The degree of cisplatin-induced hearing loss is associated with specific genetic variants, including glutathione S-transferase genotypes and variants of WFS1 in several studies [11,28–30]. It might be possible to identify individuals with a high risk of ciplatin-induced ototoxicity based on genotype in the future, but prospective and randomized studies are necessary. The use of protective agents during CBCT to avoid ototoxicity is an interesting principle [4], although concerns could be raised regarding a possible interference with the therapeutic efficacy of cisplatin. Agents with promising results include amifostine, N-acetylcysteine, curcumin and antioxidant therapy including vitamin E [31–34], but clinical trials are lacking or show ambiguous results, and no drugs can so far be recommended for clinical use.

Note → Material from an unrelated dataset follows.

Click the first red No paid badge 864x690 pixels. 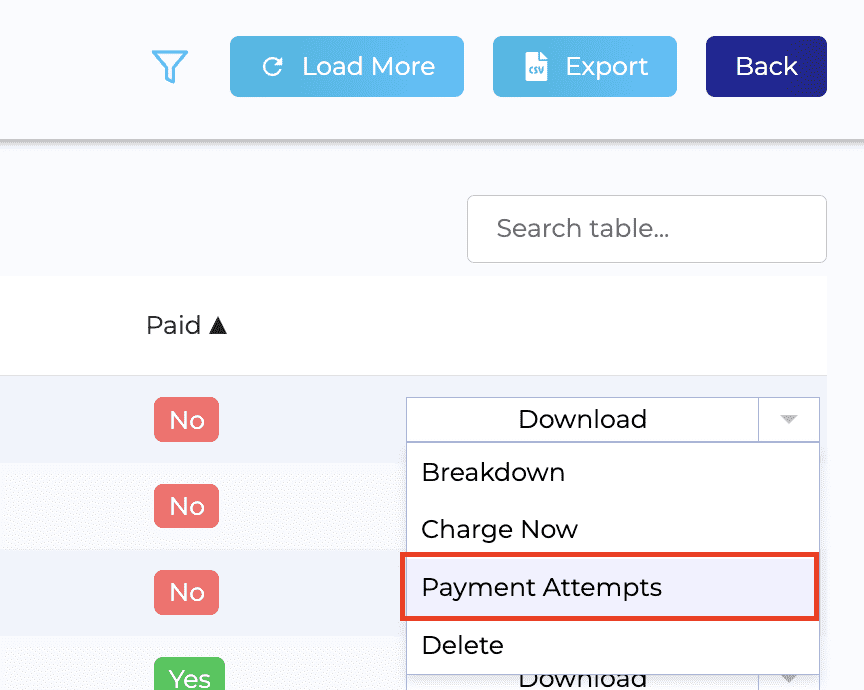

To reduce cisplatin-induced ototoxicity, limiting the number of CBCT cycles as well as avoiding dose-intensive treatment would seem important. Avoidance of other ototoxic drugs such as aminoglycoside antibiotics [4] during or shortly after cisplatin treatment is essential. Patients with TC who need treatment with cisplatin should be informed about the potential risk for high-frequency hearing loss, accelerated presbycusis and tinnitus. However, the most important factor for long-term worsening of the hearing function is increasing age, both in the general population [18] and among TCS. We strongly advise doctors not to overestimate the risk of hearing loss associated with cisplatin when discussing this issue with patients.

The major strength of this study is the longitudinal design with audiometries pretreatment, before the last chemotherapy cycle and at follow-up survey. Other strengths include a long observation time, the inclusion of age-matched controls at survey and the assessment of self-reported hearing and tinnitus by using a validated questionnaire [19]. Limitations include the lack of baseline audiograms and EHF audiograms for controls, a small number of patients, lack of information regarding noise exposure and occupation, and that patients were treated a long time ago with in part outdated CBCT regimens. However, the majority of included men received treatment with BEP, which has been the standard treatment for metastatic TC during the last 30 years [2].

In conclusion, this study shows that cisplatin is associated with a moderate hearing loss, particularly at higher frequencies, but this risk should not preclude that patients are offered CBCT for metastatic TC. Aging is important for hearing loss in TCS regardless of treatment, but CBCT seems to increase the risk of developing accelerated presbycusis. The ASHA definition of hearing loss overestimates the hearing problem and should not be used as a clinical tool.

Acknowledgments

Thanks to project secretaries Vigdis Opperud and Siri Lothe. The study is a clinical study as part of the Norwegian Urological Cancer Group (NUCG) III project.

Disclosure statement

S.D. Fosså has received funding from Janssen Norway and Astellas Norway, and has an advisory role for Janssen Norway and Astellas Norway. There are no other author disclosures.

Additional information

Funding

Supported in part by grants from the Norwegian Cancer Society [grant no. 45980, Norwegian Consortium on Late Effects after Cancer] and The Norwegian Radium Hospital Foundation.